Re: EINTR in ftruncate()

From: Thomas Munro <thomas(dot)munro(at)gmail(dot)com>
To: Andres Freund <andres(at)anarazel(dot)de>
Cc: Alvaro Herrera <alvherre(at)alvh(dot)no-ip(dot)org>, Pg Hackers <pgsql-hackers(at)lists(dot)postgresql(dot)org>
Subject: Re: EINTR in ftruncate()
Date: 2022-07-07 05:58:10
Message-ID: CA+hUKGJSm-nq8s+_59zb7NbFQF-OS=xTnTAiGLrQpuSmU2y_1A@mail.gmail.com
Views: Raw Message | Whole Thread | Download mbox | Resend email
Thread:
Lists: pgsql-hackers

On Thu, Jul 7, 2022 at 9:05 AM Thomas Munro <thomas(dot)munro(at)gmail(dot)com> wrote:
> On Thu, Jul 7, 2022 at 9:03 AM Andres Freund <andres(at)anarazel(dot)de> wrote:
> > On 2022-07-07 08:56:33 +1200, Thomas Munro wrote:
> > > On Thu, Jul 7, 2022 at 8:39 AM Andres Freund <andres(at)anarazel(dot)de> wrote:
> > > > So I think we need: 1) block most signals, 2) a retry loop *without*
> > > > interrupt checks.

Here's a draft patch that tries to explain all this in the commit
message and comments.

Even if we go with this approach now, I think it's plausible that we
might want to reconsider this yet again one day, perhaps allocating
memory with some future asynchronous infrastructure while still
processing interrupts. It's not very nice to hold up recovery or
ProcSignalBarrier for long operations.

I'm a little unclear about ftruncate() here. I don't expect it to
report EINTR in other places where we use it (ie to make a local file
on a non-"slow device" smaller), because I expect that to be like
read(), write() etc which we don't wrap in EINTR loops. Here you've
observed EINTR when messing around with a debugger*. It seems
inconsistent to put posix_fallocate() in an EINTR retry loop for the
benefit of debuggers, but not ftruncate(). But perhaps that's good
enough, on the theory that posix_fallocate(1GB) is a very large target
and you have a decent chance of hitting it.

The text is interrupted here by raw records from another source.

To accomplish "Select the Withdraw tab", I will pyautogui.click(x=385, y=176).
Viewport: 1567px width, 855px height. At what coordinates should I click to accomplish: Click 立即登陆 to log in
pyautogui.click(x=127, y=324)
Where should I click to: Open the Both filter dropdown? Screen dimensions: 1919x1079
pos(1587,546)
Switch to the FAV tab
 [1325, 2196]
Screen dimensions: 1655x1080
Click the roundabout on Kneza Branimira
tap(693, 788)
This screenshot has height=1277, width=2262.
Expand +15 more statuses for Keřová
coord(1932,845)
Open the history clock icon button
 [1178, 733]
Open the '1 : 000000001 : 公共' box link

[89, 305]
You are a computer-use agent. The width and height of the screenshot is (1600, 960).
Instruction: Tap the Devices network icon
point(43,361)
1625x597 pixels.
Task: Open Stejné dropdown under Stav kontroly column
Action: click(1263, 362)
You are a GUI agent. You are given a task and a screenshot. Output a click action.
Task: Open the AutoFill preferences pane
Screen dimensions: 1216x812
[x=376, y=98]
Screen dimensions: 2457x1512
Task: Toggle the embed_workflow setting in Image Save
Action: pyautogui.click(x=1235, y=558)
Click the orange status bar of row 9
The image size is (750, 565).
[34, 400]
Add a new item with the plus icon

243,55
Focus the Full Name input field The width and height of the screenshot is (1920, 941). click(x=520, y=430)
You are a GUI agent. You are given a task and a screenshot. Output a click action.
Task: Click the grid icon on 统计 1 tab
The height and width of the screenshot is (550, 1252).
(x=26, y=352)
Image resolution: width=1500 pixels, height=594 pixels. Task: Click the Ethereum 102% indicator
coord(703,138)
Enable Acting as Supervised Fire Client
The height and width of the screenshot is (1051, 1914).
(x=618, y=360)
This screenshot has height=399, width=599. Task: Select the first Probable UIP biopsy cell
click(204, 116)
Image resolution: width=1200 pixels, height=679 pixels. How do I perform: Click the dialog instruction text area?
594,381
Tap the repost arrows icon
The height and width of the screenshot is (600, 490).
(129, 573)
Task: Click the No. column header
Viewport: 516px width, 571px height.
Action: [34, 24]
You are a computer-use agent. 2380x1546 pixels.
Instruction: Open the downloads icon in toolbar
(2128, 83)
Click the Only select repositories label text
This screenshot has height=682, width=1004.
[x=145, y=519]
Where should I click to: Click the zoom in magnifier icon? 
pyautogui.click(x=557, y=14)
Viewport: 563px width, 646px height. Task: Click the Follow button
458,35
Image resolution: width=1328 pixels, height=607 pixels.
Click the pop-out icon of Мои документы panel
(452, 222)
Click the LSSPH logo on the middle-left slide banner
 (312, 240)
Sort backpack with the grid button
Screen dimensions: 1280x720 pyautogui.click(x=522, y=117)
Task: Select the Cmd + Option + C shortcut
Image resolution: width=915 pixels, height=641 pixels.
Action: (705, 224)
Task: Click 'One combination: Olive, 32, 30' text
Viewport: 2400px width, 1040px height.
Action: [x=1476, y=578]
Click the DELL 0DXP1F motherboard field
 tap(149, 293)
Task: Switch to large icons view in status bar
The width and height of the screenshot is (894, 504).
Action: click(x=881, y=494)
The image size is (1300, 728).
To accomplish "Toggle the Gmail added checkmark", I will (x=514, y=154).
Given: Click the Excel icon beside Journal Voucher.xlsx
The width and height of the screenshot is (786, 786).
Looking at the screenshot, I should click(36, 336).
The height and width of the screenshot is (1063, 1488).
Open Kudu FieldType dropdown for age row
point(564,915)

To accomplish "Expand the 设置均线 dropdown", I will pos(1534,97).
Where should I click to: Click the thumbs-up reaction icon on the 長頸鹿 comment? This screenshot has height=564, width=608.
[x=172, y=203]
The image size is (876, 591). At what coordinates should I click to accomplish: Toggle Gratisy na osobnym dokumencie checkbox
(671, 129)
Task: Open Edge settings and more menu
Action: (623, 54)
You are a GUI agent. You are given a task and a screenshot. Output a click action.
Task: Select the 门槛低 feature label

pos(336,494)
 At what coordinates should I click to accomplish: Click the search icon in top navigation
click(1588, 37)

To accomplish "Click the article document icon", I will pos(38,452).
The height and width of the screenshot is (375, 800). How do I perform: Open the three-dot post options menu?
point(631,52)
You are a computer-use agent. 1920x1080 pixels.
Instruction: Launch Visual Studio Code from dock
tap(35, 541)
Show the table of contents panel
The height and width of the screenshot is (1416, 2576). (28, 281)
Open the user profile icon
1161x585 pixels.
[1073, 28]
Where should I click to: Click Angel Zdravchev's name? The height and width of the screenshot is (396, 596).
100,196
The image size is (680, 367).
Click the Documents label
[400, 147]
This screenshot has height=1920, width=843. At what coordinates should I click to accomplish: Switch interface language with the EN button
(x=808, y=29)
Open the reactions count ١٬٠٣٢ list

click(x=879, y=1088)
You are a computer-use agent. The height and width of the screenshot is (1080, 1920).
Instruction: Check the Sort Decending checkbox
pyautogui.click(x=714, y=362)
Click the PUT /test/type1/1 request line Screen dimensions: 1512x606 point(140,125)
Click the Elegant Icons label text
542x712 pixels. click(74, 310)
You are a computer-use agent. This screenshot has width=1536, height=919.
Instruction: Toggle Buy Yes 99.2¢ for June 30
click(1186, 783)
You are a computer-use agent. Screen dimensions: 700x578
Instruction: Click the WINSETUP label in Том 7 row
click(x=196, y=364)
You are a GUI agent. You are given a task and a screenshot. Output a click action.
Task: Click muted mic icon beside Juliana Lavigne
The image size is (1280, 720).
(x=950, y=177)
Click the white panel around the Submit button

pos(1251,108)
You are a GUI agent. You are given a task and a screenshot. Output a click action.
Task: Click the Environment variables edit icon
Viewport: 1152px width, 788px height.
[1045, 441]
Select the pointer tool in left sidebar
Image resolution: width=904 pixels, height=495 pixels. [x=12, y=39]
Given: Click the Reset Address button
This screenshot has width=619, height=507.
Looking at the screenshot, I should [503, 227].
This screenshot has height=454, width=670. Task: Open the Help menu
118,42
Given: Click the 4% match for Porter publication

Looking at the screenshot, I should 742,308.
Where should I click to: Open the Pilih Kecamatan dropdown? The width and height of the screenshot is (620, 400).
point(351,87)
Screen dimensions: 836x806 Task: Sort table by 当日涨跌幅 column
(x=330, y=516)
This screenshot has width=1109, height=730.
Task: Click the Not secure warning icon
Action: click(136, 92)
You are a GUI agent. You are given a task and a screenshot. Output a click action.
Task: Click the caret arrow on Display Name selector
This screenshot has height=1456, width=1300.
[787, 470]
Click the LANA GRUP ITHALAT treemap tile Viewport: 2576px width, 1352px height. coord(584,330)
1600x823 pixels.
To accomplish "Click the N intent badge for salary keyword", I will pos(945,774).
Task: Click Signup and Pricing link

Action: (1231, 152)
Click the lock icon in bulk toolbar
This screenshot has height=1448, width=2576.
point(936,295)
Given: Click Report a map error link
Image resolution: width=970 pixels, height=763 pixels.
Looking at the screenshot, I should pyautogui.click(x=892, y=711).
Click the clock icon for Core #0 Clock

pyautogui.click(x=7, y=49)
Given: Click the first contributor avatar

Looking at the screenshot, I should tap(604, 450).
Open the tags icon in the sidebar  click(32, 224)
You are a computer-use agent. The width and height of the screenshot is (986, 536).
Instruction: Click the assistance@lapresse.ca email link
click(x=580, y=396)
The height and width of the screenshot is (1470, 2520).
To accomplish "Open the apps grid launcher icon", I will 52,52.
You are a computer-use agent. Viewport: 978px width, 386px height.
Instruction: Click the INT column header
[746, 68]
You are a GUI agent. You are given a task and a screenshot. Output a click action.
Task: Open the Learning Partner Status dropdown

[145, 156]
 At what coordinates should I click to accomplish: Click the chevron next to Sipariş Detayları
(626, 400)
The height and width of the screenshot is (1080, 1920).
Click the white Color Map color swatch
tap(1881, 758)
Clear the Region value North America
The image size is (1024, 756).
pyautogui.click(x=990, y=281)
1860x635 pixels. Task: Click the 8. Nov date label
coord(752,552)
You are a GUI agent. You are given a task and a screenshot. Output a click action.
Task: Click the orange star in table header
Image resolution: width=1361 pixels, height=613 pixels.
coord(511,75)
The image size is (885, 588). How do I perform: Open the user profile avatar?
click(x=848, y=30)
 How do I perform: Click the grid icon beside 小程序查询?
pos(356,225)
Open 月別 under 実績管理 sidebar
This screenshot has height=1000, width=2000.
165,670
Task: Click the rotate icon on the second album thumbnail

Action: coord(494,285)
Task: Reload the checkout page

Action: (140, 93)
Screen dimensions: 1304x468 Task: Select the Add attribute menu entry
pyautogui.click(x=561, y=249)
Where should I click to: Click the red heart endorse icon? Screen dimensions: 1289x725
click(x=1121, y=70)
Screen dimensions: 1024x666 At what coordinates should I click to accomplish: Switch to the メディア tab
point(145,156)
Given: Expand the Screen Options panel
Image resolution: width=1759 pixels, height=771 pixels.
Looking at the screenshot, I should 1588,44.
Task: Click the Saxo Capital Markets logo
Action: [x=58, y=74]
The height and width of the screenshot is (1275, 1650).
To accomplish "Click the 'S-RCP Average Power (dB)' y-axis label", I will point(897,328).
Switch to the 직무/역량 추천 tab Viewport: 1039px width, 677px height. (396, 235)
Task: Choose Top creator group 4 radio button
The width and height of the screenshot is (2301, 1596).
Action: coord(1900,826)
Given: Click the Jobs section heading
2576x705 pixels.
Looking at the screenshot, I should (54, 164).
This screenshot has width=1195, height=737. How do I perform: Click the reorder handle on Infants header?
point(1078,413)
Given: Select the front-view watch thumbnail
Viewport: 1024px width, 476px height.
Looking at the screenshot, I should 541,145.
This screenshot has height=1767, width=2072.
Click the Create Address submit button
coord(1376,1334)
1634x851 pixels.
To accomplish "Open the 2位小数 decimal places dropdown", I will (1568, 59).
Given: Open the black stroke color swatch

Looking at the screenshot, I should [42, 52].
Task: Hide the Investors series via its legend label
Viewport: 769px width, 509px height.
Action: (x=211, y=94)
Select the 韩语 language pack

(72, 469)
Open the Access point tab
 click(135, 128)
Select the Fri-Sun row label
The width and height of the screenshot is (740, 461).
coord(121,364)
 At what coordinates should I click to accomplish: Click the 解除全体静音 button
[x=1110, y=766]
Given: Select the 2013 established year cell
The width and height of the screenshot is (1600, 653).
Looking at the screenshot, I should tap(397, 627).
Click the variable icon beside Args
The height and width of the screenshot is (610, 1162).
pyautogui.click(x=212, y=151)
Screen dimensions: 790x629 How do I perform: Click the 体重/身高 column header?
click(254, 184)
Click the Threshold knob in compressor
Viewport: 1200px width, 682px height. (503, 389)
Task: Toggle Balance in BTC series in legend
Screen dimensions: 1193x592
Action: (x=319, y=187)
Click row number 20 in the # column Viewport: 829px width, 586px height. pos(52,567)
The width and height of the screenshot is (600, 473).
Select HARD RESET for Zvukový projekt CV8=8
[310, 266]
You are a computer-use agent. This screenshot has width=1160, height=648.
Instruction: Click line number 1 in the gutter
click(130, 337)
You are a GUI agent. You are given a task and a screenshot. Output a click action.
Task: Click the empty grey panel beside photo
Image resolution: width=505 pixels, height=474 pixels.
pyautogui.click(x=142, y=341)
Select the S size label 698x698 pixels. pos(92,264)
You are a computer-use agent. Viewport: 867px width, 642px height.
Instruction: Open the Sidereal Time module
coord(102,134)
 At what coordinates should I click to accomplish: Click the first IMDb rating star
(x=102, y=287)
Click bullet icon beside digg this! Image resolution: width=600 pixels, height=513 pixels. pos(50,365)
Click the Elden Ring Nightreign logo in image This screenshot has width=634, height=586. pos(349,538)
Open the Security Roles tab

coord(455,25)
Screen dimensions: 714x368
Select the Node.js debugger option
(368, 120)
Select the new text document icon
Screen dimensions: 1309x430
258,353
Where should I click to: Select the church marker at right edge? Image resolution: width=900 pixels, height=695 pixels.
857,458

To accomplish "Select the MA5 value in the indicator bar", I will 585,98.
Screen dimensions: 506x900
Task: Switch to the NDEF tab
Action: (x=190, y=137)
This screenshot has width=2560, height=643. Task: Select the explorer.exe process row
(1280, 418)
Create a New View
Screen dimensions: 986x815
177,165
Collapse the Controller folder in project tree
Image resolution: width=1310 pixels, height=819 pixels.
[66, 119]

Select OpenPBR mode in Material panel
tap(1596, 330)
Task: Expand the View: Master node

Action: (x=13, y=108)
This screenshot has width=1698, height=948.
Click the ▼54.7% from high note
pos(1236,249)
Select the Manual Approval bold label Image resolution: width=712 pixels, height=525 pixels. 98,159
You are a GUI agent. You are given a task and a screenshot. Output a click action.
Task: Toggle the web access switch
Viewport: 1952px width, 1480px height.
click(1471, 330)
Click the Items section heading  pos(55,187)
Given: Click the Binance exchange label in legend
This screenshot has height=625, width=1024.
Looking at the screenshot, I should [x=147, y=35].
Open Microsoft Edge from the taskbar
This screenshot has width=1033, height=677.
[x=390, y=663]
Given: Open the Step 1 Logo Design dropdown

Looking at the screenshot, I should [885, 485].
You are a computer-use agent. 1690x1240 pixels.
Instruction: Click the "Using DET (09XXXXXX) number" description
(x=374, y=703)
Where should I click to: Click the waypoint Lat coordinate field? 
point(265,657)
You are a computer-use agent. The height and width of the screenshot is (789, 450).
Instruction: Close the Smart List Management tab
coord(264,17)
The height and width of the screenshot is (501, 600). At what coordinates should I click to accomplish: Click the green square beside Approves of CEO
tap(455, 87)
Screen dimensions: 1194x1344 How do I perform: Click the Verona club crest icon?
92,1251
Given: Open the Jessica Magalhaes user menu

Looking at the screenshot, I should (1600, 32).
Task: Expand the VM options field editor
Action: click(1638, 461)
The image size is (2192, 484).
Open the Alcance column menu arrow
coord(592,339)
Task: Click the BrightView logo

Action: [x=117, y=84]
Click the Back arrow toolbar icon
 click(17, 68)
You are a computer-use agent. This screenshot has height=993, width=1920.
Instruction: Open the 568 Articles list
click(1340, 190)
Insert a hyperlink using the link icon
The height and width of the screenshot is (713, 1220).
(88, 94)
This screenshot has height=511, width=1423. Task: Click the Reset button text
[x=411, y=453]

Another observation while staring at that ftruncate(): It's entirely
redundant on Linux, because we only ever call dsm_impl_posix_resize()
to make the segment bigger. Before commit 3c60d0fa (v12) it was
possible to resize a segment to be smaller with dsm_resize(), so you
needed one or t'other depending on the requested size and we just
called both, but dsm_resize() wasn't ever used AFAIK and didn't even
work on all DSM implementations, among other problems, so we ripped it
out. So... on master at least, we could also change the #ifdef to be
either-or. While refactoring like that, I think we might as well also
rearrange the code so that the wait event is reported also for other
OSes, just in case it takes a long time. See 0002 patch.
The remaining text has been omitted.